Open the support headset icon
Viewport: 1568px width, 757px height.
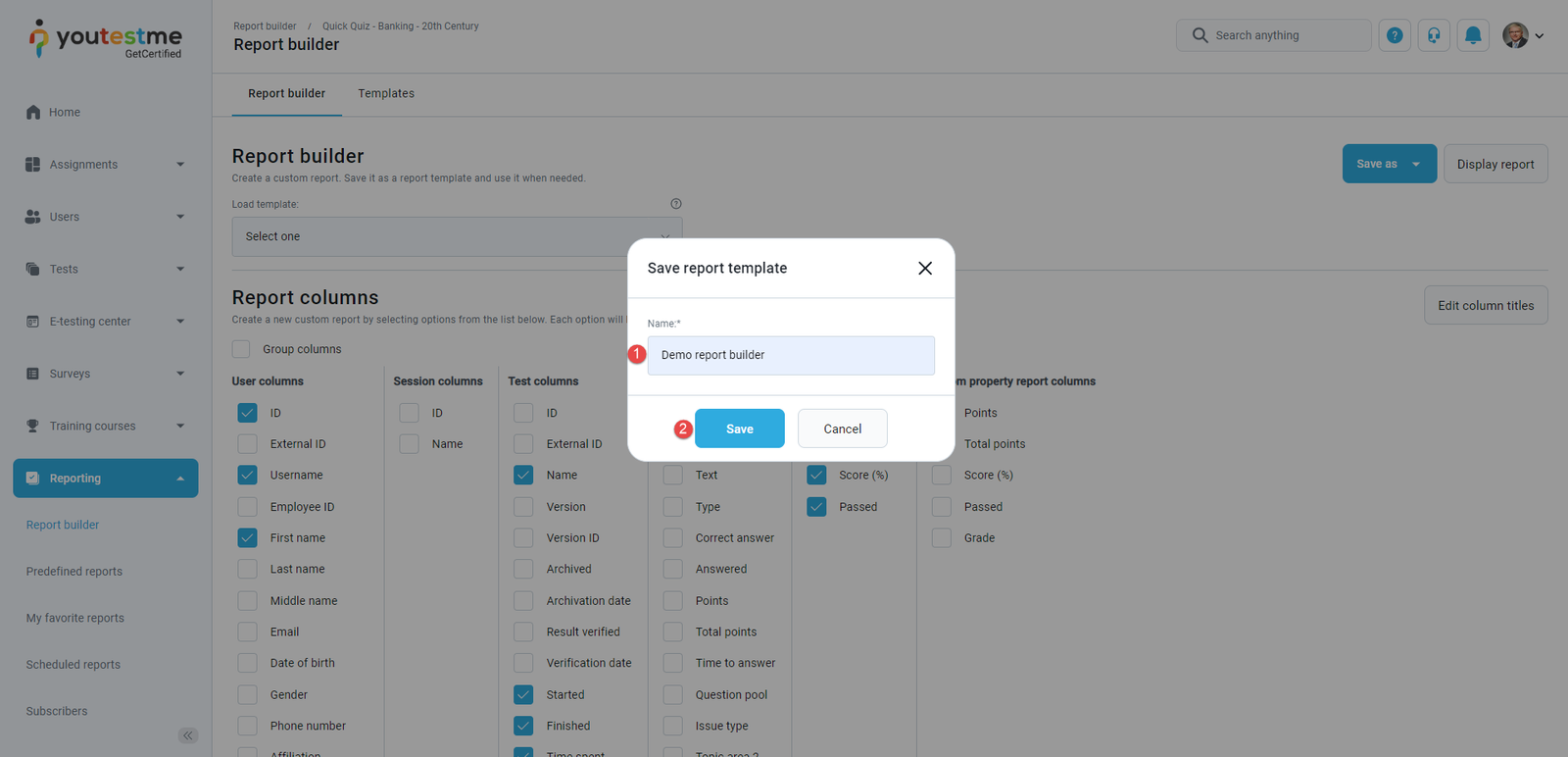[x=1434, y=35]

---

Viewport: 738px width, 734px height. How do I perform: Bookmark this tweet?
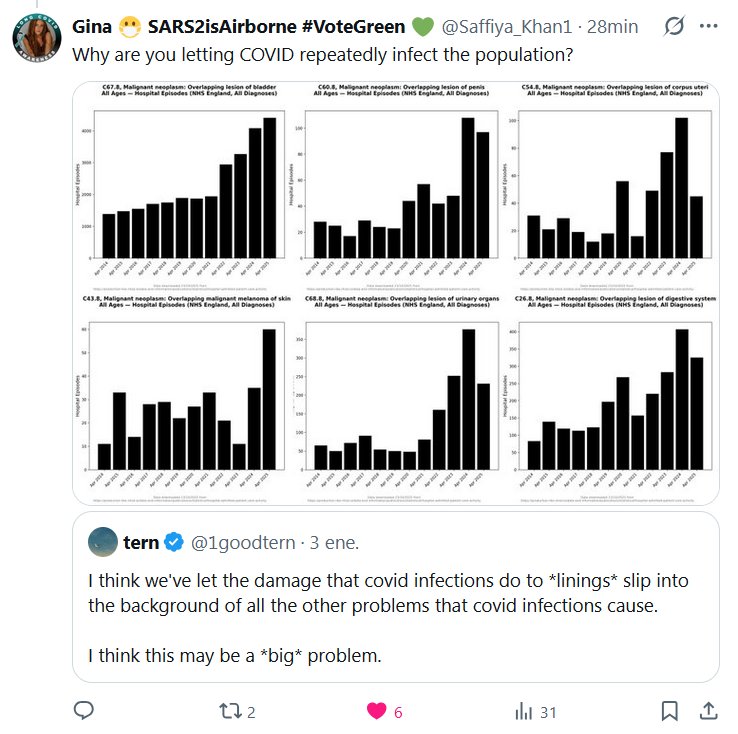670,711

Exercise task: Render everything from the line containing "Open the support headset icon" down to the line containing "[x=1434, y=35]" as a JSON list of strings, one string per line, skipping blank lines. Leave the pictures out of your answer.

Finished task:
[
  "Open the support headset icon",
  "Viewport: 1568px width, 757px height.",
  "[x=1434, y=35]"
]